# Page excerpt
* * * *
Alan Cook and Peter Kennison

The origins of Bow Street

I recently took part in a guided tour of Bow Street and the various cultural emblems it hosts – including The Royal Opera House and The Police Museum. Bow Street is a thoroughfare in Covent Garden, named after its characteristic bowed shape, visible in this map. Although the area is now synonymous with glitzy pre-show glamour, and the tourist thrum emanating from Covent Garden – present even at 10 am, when the tour was taking place – Bow Street has had a tumultuous and gritty history, none of which would have been possible had it not been composed of such contrasting elements.

A map of Bow Street

“It was built to be residential,” our guide tells us, watching our eyes widen. To imagine this perpetually stimulated area as residential is no easy feat. Once the theatres were built, however, the area rapidly saw an influx of theatregoers of course, and, with the larger crowds, an influx of organised and petty crime, as well as prostitution. During this period, police forces did not exist! The building opposite the Royal Opera House, No.28 Bow Street, was established as the first Metropolitan Police Service for the Bow Street Runners by Henry Fielding, a playwright primarily known for his restorative comedy, in 1750. The building was constructed to match, if not attempt to exceed the Baroquian beauty of the Royal Opera House, our guide tells us. Fielding’s crossover from theatre to crime control is physically symbolised in the way these two buildings stand opposite one another, mirroring each other in more ways than their architecture and design.  

Concentration of nightlife

Statistics report the West End to be the most criminally active area in London till date. The maps indicate an extremely high frequency of bars and restaurants in the Covent Garden area, and in the vicinity – Tottenham Court Road, Leicester Square (Soho). Thus, this increases the likelihood of drunken crime and violence. The crime rate of the WC2E9DD postcode currently stands at 1294.4, classified as high (10/10). Nonetheless, this area also serves as the home of the West End theatres. The overlap of these locational purposes creates a unique, semi-glamorous, semi-gritty atmosphere that is specific to the Covent Garden area.

Bars in Covent Garden, Leicester Square and Tottenham Court Road

Bars in Covent Garden, Leicester Square, and Tottenham Court Road

Restaurants in Covent Garden, Leicester Square and Tottenham Court Road

Restaurants in Covent Garden, Leicester Square, and Tottenham Court Road

The duality of royalty and criminality

It is interesting to note the dual presence of institutions assigned royal patronage such as the Royal Opera House and the Royal Ballet School, and the rate of crime in Covent Garden. Locationally, it contributes to these two environments equally. On the one hand, it is situated centrally and is highly connected by two tube stations (Covent Garden, Holborn). Additionally, the map below highlights Covent Garden’s proximity to the higher-earning areas of London: Oxford Circus, Regent’s Park, Blackfriars, and Saint Paul’s – indicating a demographic that can access leisure services like the theatre. On the other hand, the nightlife fosters a criminal medium in the area.
* * * *
# Data supplied
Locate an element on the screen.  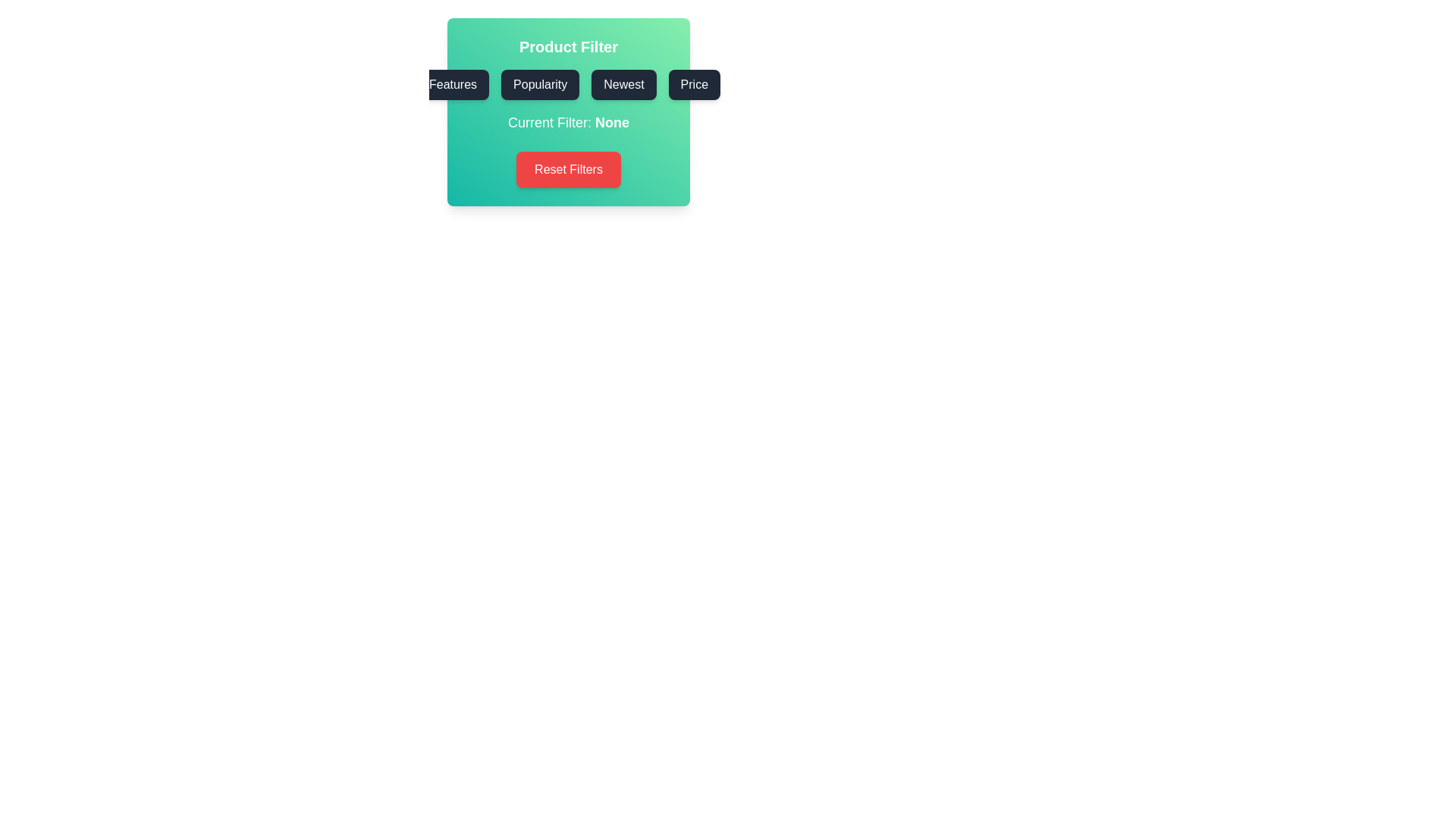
* * * *
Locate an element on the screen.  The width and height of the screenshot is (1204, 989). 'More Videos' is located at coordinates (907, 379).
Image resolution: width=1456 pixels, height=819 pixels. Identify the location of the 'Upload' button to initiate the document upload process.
* * * *
# Short task A
According to the Bow Street text, what is Bow Street named after?
# Short task B
Repeat the part of the Bow Street text between "Statistics report the" and "Covent Garden area.", inclusive.
The data has no connection to the Bow Street text.

# Task output A
Its characteristic bowed shape.

# Task output B
Statistics report the West End to be the most criminally active area in London till date. The maps indicate an extremely high frequency of bars and restaurants in the Covent Garden area, and in the vicinity – Tottenham Court Road, Leicester Square (Soho). Thus, this increases the likelihood of drunken crime and violence. The crime rate of the WC2E9DD postcode currently stands at 1294.4, classified as high (10/10). Nonetheless, this area also serves as the home of the West End theatres. The overlap of these locational purposes creates a unique, semi-glamorous, semi-gritty atmosphere that is specific to the Covent Garden area.